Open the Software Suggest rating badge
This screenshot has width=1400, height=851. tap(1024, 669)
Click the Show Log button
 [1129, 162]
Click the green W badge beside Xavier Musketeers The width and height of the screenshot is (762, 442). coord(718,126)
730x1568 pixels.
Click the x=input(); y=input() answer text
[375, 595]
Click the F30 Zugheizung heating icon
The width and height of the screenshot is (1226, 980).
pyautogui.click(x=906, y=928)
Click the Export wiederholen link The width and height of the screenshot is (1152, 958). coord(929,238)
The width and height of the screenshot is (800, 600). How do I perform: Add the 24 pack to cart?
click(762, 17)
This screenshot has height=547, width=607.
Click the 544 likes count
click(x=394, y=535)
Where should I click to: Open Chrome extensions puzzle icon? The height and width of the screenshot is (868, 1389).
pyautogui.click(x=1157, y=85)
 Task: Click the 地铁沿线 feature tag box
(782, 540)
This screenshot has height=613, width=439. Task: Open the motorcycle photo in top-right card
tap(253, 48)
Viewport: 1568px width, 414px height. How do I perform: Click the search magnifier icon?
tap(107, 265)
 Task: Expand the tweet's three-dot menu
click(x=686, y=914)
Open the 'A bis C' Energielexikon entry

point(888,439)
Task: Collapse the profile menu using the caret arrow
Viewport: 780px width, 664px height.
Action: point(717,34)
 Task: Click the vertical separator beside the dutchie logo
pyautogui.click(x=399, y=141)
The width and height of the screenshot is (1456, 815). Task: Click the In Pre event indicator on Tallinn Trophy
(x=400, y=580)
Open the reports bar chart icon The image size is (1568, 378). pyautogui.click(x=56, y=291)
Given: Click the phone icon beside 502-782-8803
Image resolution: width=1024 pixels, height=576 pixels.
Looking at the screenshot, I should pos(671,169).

● **SHORT PROBLEM**: Reproduce the items verbatim, from their first line through the line containing "Click the green", with both ends included.

● **THE SOLUTION**:
Open the Software Suggest rating badge
This screenshot has width=1400, height=851. tap(1024, 669)
Click the Show Log button
 [1129, 162]
Click the green W badge beside Xavier Musketeers The width and height of the screenshot is (762, 442). coord(718,126)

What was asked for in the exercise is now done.